Document section:
----

At 1520, H-166 said it was coming to get the rappellers at H-2 but couldn't land because of the smoke. Lead plane 41 heard the rappellers on H-2 respond to H-166 in a calm voice that the winds were 20 to 25 knots and that they were leaving H-2. At 1524, the rappellers called and asked, "Could I get a helicopter up right now?" Lead plane 41 observed that when the fire in the Cache Bar drainage reached the ridge, some flame lengths were 50 feet or more with occasional flame lengths up to 100 feet. The fire, described as "a big flash front," burned over and around H-2, killing the rappellers shortly after their last radio transmission. Estimated temperatures at the fatality site were from 1,300 °F to potentially over 2,000 °F. Two fire shelters were found at the site, but neither was deployed.

Numerous attempts were made to locate the rappellers after the burnover. Two personnel were rappelled below H-2 later in the afternoon for a search-and-rescue mission. Shortly after reaching the ground, the search-and-rescue personnel were notified by a helicopter over the area that it had located the rappellers approximately 75 to 100 yards northwest of H-2. The search-and-rescue personnel flagged and secured the fatalities site. Later on, two more personnel were delivered close to H-2 and the four spent the night near H-2.

At 1008 on July 23, the Lemhi County sheriff, the Lemhi County deputy sheriff, and a Forest Service employee flew into a helispot above H-2 to remove the bodies. The victims were flown to the Cove Creek helibase and then on to the Salmon airport. The accident investigation team arrived in Salmon at 1800.


Forty-four major findings, conclusions developed from the facts of the incident, were divided into sixteen categories below. Some of the more significant findings are highlighted and summarized within each category.

----

Data section:
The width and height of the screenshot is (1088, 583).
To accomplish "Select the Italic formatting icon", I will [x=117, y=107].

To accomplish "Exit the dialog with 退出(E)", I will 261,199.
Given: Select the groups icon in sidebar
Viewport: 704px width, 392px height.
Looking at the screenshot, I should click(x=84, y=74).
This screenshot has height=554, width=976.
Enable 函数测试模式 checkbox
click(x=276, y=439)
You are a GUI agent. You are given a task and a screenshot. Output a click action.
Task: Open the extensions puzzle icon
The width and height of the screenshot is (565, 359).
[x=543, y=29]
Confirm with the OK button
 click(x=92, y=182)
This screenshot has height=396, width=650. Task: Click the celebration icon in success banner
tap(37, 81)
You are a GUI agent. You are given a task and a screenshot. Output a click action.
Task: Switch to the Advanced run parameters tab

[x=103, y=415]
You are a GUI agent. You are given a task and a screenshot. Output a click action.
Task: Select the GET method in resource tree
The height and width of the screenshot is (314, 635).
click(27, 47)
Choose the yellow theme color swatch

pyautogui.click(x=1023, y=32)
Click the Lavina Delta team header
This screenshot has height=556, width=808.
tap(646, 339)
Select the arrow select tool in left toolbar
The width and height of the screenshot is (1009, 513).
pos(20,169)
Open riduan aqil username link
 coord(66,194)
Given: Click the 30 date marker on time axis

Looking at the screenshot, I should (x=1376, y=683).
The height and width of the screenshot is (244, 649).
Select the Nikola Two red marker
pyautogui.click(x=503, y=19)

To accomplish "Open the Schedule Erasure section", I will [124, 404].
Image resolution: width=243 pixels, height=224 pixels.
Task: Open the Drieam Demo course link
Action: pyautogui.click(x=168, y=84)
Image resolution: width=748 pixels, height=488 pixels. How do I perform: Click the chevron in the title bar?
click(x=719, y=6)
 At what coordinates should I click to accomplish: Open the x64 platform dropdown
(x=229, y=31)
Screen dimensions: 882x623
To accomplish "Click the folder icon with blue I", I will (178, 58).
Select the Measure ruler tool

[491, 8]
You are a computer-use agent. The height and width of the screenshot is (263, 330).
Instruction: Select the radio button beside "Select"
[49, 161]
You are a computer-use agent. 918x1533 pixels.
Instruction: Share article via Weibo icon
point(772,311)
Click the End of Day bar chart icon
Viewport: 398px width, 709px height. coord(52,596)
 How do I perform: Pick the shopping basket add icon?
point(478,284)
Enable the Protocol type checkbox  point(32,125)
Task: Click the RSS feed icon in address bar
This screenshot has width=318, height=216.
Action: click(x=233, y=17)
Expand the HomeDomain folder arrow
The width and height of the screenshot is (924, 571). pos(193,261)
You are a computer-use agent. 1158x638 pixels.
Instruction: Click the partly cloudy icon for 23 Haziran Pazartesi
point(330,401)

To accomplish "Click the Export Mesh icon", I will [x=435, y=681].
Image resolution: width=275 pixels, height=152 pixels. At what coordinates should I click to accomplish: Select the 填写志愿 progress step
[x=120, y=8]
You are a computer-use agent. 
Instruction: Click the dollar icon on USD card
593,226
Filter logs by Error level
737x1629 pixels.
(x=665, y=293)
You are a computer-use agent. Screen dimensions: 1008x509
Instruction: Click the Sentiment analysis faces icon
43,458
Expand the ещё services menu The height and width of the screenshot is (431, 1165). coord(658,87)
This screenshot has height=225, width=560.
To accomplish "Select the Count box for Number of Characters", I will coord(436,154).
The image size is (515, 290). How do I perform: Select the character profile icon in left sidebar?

----

Exercises to complete:
**A.** In the wildfire report, at what time did the accident investigation team arrive in Salmon?
**B.** Transcribe the wildfire report from "At 1008 on July" to "Salmon at 1800.".
The records play no part in this.

Answers provided:
**A.** At 1800.

**B.**
At 1008 on July 23, the Lemhi County sheriff, the Lemhi County deputy sheriff, and a Forest Service employee flew into a helispot above H-2 to remove the bodies. The victims were flown to the Cove Creek helibase and then on to the Salmon airport. The accident investigation team arrived in Salmon at 1800.